● STATED GOAL
Can you copy word for word the part of the records below that opens with the line containing "Open the quill and scroll notes button" and runs to the end of the records? Leave the pictures out of your answer.

● RECORDS SUPPLIED
—————

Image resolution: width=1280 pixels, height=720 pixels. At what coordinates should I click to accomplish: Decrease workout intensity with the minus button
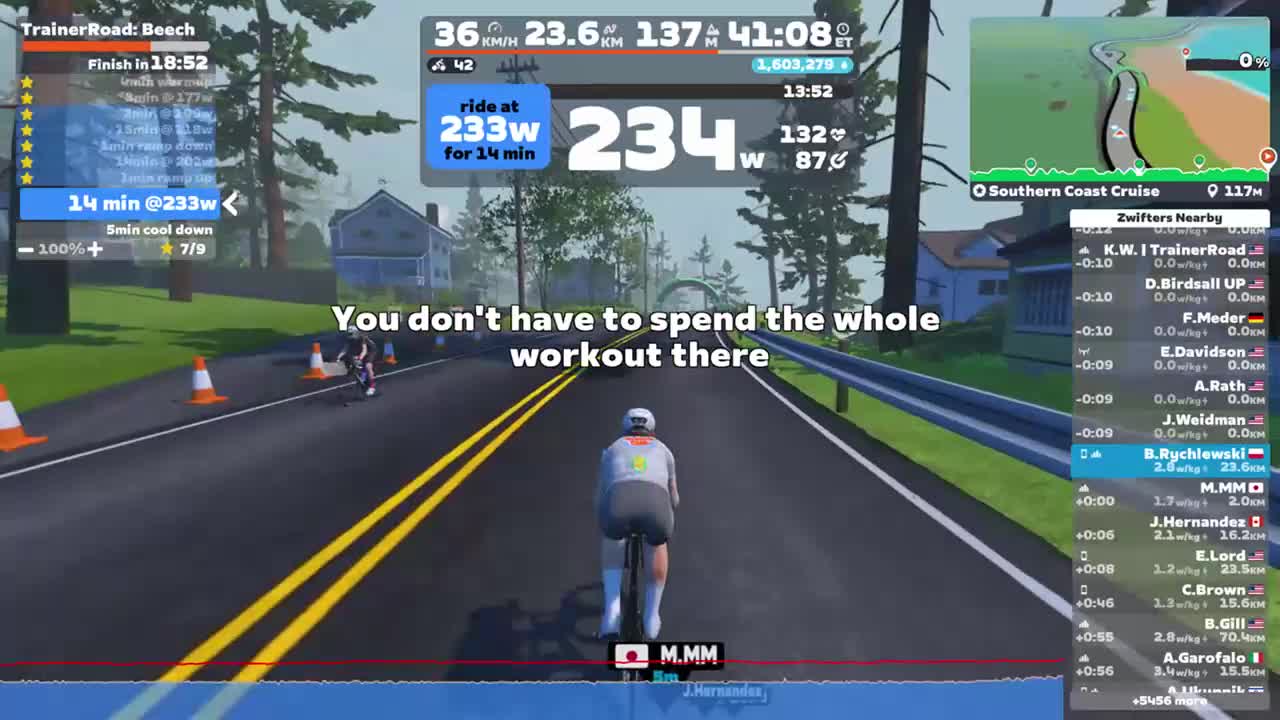[26, 248]
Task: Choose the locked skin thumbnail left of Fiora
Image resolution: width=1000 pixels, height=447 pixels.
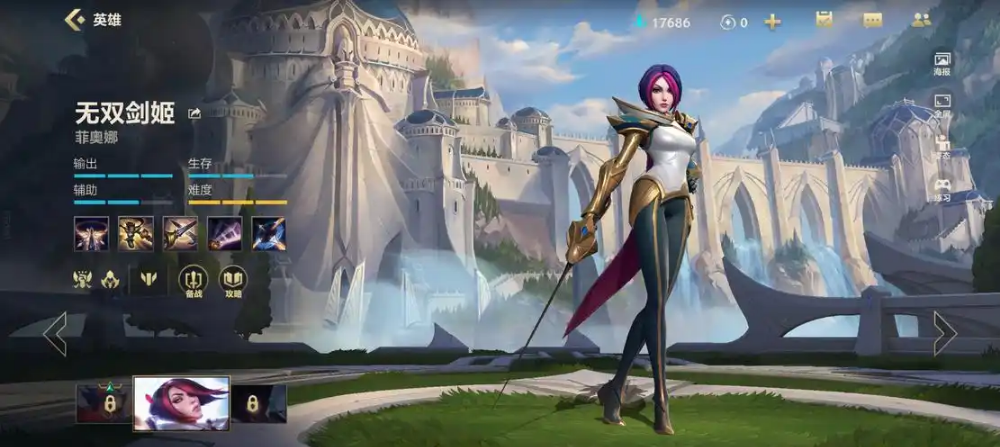Action: click(103, 403)
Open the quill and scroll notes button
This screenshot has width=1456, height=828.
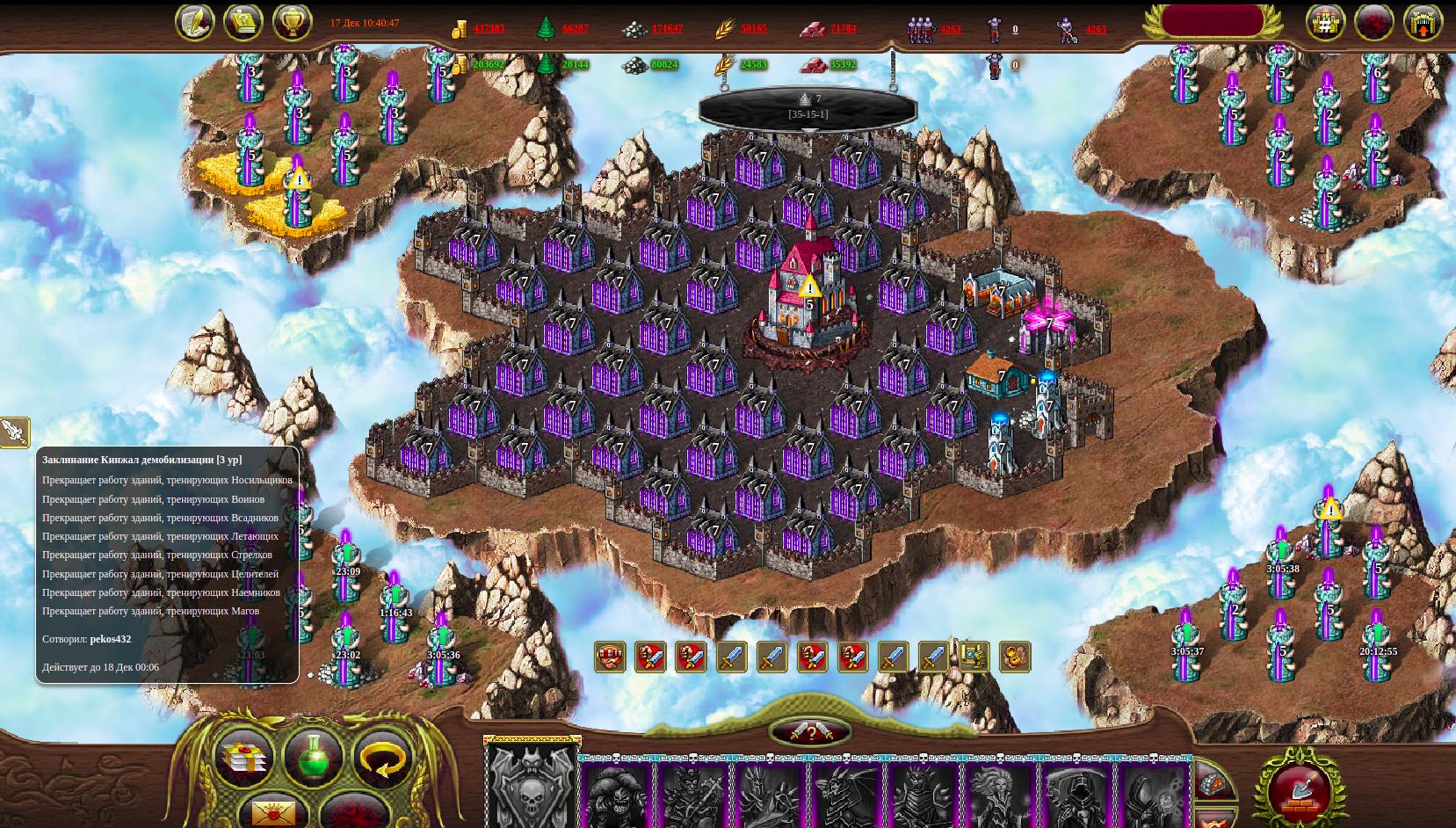(x=194, y=23)
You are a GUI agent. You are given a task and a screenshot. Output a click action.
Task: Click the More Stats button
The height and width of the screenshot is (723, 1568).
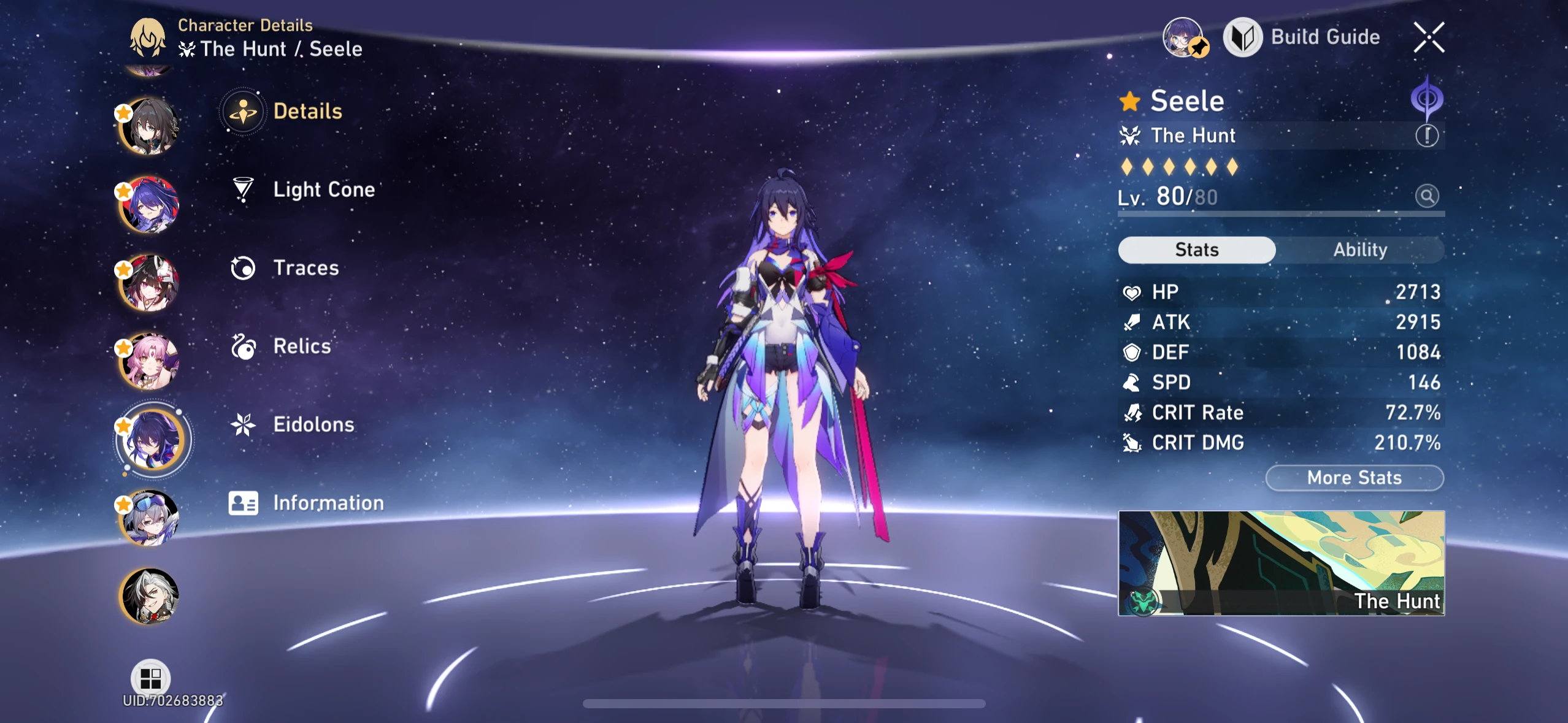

—————

● WORKED ANSWER
Open the quill and scroll notes button
This screenshot has width=1456, height=828.
(x=194, y=23)
You are a GUI agent. You are given a task and a screenshot. Output a click action.
Task: Click the More Stats button
The height and width of the screenshot is (723, 1568).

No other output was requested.